Mainland visitors returning, but with tighter budgets
Per capital spending by Chinese overnight tourists slid 15.8pc to HK$7,105 in the first half year, down 21pc from its peak of HK$9,000 two years ago.
Mainland Chinese tourists are returning to Hong Kong – but they are shifting their shopping patterns, which may not be good news for the city’s luxury retail sector, according to analysts.
The total number of tourists climbed in July for the first time in over 14 months, up 2.6 per cent from the same period last year, according to the latest figures from the Hong Kong Tourism Board (HKTB).
“This was mainly due to the arrival of more mainland tourists,” said Anne Ling, an analyst for Deutsche Bank. According to the statistics, the mainland tourist arrivals were up 2.2 per cent.
Mainlanders are so crucial to Hong Kong’s tourism and retail sectors, because they account for more than 70 per cent of total visitors to the city.
Experts say the rebound is probably the result of eased tensions between the mainland and Hong Kong, and that people are getting used to China’s visa policy changes last year, which tightened restrictions on mainlanders’ entering Hong Kong.
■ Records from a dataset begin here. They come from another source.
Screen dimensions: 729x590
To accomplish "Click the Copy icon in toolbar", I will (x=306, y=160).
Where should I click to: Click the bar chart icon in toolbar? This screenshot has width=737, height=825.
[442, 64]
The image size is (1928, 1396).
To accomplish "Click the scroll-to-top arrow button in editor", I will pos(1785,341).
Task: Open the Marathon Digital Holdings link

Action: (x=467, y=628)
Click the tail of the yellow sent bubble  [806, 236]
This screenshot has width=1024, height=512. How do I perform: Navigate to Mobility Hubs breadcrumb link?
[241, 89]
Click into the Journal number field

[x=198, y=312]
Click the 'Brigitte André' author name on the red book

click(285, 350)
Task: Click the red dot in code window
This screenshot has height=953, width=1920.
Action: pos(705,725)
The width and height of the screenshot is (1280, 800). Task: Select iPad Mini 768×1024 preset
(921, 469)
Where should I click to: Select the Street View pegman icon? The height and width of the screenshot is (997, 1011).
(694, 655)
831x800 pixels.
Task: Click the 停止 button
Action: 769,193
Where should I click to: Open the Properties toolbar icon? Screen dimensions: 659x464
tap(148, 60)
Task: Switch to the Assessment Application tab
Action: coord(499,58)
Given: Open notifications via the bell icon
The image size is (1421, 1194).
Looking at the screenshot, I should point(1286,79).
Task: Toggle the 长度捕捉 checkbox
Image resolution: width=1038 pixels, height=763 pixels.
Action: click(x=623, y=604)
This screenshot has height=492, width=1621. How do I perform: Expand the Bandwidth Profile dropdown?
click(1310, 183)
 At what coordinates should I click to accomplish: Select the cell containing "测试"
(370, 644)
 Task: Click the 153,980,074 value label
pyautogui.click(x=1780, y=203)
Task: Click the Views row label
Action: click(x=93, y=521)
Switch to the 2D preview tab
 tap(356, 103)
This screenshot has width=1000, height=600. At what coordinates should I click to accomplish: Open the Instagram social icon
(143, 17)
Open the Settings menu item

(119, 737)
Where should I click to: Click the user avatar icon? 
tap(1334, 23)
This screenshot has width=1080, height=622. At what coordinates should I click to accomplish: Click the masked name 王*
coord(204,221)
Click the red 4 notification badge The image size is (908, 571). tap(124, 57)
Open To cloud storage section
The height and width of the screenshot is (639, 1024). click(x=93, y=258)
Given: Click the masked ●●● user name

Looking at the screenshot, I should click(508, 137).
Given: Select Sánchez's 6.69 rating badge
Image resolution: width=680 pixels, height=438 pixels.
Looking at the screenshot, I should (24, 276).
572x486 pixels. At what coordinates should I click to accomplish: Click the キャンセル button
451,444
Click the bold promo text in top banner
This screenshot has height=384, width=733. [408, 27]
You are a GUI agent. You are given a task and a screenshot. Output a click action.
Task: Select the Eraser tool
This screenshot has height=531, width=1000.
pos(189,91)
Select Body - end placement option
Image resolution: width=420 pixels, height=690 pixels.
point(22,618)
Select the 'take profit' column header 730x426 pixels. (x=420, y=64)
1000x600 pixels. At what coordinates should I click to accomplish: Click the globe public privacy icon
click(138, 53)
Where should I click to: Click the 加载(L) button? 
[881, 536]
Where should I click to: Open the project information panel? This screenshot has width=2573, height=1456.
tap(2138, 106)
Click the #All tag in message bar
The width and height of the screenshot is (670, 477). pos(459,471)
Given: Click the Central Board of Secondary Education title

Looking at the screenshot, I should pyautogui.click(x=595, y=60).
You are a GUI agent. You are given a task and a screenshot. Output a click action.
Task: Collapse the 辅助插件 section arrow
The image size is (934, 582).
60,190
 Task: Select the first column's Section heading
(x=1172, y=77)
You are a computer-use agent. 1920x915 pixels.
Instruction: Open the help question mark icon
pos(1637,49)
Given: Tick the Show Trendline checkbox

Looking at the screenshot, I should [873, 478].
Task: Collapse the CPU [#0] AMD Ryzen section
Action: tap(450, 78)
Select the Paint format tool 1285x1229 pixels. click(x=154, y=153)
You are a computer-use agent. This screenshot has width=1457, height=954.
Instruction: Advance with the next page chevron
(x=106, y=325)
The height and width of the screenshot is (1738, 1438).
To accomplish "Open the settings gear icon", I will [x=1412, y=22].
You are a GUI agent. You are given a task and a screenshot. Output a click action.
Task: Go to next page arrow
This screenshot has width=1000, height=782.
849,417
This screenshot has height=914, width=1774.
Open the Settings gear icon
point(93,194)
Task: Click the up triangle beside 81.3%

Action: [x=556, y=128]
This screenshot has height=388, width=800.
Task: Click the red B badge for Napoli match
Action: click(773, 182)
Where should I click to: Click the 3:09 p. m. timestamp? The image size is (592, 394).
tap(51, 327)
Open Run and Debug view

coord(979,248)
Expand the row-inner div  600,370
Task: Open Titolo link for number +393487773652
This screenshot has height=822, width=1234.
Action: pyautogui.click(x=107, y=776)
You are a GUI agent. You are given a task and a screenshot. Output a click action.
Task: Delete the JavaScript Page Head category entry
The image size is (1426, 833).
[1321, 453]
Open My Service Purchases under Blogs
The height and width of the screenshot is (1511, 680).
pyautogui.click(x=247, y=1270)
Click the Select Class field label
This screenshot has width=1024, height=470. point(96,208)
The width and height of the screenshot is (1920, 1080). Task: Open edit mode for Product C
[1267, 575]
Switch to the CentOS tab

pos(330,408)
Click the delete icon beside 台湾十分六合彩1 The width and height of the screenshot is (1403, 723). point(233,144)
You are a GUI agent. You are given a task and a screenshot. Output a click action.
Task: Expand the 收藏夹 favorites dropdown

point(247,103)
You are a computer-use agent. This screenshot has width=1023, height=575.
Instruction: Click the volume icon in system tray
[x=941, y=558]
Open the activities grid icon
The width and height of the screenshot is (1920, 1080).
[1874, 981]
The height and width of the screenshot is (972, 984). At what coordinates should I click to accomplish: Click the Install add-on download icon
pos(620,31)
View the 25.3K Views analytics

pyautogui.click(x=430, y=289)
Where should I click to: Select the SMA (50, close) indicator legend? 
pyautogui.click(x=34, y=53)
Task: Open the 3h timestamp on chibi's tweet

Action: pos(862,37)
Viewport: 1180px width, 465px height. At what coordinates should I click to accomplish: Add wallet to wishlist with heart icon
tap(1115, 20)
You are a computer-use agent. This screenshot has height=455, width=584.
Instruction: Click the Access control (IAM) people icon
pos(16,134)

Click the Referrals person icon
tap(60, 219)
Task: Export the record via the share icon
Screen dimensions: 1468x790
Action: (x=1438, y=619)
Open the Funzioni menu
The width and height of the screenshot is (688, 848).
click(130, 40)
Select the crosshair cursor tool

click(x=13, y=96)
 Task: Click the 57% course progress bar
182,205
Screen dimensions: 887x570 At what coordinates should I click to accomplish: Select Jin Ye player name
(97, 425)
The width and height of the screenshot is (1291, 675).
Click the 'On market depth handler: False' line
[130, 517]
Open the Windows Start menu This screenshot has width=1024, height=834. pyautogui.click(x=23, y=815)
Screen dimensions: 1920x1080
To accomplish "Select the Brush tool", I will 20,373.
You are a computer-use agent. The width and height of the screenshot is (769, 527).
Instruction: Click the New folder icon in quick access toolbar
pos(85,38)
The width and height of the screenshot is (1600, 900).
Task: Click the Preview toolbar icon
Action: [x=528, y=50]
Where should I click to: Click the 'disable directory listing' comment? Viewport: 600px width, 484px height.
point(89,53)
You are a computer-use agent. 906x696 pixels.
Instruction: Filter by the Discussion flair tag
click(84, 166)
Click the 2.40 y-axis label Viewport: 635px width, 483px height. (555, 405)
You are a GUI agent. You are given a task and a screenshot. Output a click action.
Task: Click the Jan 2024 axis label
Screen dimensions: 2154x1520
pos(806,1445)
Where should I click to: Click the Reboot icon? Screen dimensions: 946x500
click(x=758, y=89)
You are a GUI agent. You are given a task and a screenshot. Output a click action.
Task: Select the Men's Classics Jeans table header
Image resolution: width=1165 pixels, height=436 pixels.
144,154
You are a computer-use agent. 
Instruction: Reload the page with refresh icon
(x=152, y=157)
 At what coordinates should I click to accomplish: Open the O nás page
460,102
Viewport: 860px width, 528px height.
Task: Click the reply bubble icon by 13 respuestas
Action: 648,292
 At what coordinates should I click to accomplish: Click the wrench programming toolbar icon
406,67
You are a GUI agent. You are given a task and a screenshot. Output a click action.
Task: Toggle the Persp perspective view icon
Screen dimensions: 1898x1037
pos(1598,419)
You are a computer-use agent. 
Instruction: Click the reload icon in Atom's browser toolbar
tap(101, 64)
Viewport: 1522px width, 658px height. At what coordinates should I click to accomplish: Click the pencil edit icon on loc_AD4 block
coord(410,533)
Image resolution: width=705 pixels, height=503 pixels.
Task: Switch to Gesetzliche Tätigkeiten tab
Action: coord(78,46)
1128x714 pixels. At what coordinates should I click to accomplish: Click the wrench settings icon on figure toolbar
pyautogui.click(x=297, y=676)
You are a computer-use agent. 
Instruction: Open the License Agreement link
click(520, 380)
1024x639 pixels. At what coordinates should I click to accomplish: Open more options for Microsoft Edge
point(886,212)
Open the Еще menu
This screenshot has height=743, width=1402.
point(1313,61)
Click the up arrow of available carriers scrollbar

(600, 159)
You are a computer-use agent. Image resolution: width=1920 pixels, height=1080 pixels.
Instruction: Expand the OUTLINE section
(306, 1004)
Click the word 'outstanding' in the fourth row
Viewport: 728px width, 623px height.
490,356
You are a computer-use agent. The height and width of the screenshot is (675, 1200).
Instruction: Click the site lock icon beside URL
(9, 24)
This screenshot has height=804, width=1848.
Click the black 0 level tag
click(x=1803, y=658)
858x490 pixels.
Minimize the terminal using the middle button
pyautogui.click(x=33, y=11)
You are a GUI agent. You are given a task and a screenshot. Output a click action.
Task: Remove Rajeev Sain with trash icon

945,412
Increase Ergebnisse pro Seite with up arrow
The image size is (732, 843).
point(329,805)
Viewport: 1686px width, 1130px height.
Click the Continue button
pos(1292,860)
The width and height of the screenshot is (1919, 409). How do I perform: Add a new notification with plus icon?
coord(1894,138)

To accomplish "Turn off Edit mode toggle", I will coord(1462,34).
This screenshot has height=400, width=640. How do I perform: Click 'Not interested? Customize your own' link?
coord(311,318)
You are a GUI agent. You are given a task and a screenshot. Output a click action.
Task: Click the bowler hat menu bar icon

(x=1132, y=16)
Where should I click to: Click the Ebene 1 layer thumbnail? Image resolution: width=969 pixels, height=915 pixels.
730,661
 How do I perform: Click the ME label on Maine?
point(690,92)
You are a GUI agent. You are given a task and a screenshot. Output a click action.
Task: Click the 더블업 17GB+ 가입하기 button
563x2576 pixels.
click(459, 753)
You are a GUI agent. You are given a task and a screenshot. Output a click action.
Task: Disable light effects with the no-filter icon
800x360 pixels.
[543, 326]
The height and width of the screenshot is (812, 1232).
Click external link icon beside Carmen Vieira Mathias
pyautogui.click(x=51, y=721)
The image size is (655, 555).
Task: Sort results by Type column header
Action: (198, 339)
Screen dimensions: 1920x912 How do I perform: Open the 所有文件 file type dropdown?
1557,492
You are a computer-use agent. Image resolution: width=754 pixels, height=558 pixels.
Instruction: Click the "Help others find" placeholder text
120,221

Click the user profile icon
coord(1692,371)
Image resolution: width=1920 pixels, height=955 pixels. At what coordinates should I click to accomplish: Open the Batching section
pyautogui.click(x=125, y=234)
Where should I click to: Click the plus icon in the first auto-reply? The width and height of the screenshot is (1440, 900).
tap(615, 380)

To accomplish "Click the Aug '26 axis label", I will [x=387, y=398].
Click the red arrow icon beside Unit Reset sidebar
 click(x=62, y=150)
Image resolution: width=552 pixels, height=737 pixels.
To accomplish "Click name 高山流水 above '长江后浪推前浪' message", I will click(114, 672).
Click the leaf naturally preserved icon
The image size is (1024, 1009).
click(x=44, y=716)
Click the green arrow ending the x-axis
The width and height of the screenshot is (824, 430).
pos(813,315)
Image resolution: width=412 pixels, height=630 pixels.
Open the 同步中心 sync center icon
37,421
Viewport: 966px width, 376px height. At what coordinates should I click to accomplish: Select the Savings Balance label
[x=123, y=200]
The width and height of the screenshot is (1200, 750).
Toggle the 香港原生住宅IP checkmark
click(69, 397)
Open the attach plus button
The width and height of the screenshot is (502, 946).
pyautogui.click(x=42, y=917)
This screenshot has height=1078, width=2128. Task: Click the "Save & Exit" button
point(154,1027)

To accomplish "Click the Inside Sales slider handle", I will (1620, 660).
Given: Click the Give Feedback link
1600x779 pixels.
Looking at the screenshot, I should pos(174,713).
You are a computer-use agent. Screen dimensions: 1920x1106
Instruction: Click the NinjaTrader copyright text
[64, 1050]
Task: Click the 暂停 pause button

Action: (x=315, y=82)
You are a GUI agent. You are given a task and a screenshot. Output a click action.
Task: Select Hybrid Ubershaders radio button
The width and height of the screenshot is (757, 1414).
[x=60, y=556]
Officials from the HKTB now expect tourist arrivals to continue to improve in the second half and forecast arrivals may only drop 1.8 per cent for the whole of 2016, against the 10.7 per cent decline in 2015.
However, despite the rise in mainlanders, worryingly the amount they are spending has dropped.
Per capital spending by all overnight tourists to Hong Kong dropped 14.6 per cent to HK$6,492 in the first half of the year.
But spending by per capita by Chinese overnight tourists slid 15.8 per cent to HK$7,105, down 21 per cent from its peak of HK$9,000 two years ago.
Moreover, analysts see an marked change in the spending patterns of wealthy Chinese tourists, particularly.
“The rising Chinese middle classes are shifting to a new consumption pattern on overseas trips, and are now tending to spend more on a better travel experience, and less on buying luxury watches and jewellery, ” said Gao Jian, an analyst for Northeast Securities.
According to a recent survey jointly released by China Tourism Academy and Chinese online travel agency CTrip.com, more than half of all outbound Chinese tourists who booked trips through the website paid for premium travel packages, which included accommodation at four-star to five-star hotels. They dined in good restaurants with a local favour, and travelled in relatively spacious and upmarket tour group vehicles.
In particular, the study showed 80 per cent of the mainlanders travelling to Hong Kong in the first half of the year said they were doing so for “sightseeing” or “taking a vacation”, and only 20 per cent said they were going for “shopping”.
“Mainland tourists are returning, but they only buying daily necessities like cosmetics and not high-end products,” said Ling from Deutsche Bank.
She said the change is likely to have a knock-on effect on the performances of Hong Kong retailers, with jewellery brands continuing to suffer, and cosmetics brands likely to benefit.
But the evidence is already starting to emerge.
Last month, jewellery firm Chow Tai Fook said its same-store sales in Hong Kong and Macau declined 20 per cent year-on-year during the April-to-June period.
It expects sales to continue to drop in the second half, and now plans to shut as many as eight stores by the end of the year.
Lifestyle International, the operator of high-end department store Sogo, also reported earlier this week that its half-year results had missed market expectations. Net profit slumped 50 per cent to 587 million yuan in the period, and revenues from the flagship Sogo department store fell 9.5 per cent.
Cosmetics brand Sa Sa, however, has just reported its revenues improved from April to June, which it attributed directly to more mainland tourist arrivals.
Its same-store sales in Hong Kong and Macau still saw a 4.8 per cent fall in sales, but that was a marked narrowing from the 17.6 per cent slide in the last fiscal quarter.
Analysts from JP Morgan said in a recent research note that the total number of retail transactions rose 0.6 per cent year-on-year, April to June, the first increase in a year, which it also said had been “driven by traffic growth from mainland Chinese customers”.
In another recent note, Deutsche Bank interestingly gave “Buy” ratings to two Hong Kong companies inextricably linked to the tourist industry: fast-food restaurant chain Cafe de Coral, and the affordable apparel retailer, Giordano.
Further evidence, that thrift and practicality are taking over from luxury when it comes to the spending habits of the city’s vital mainland visitors.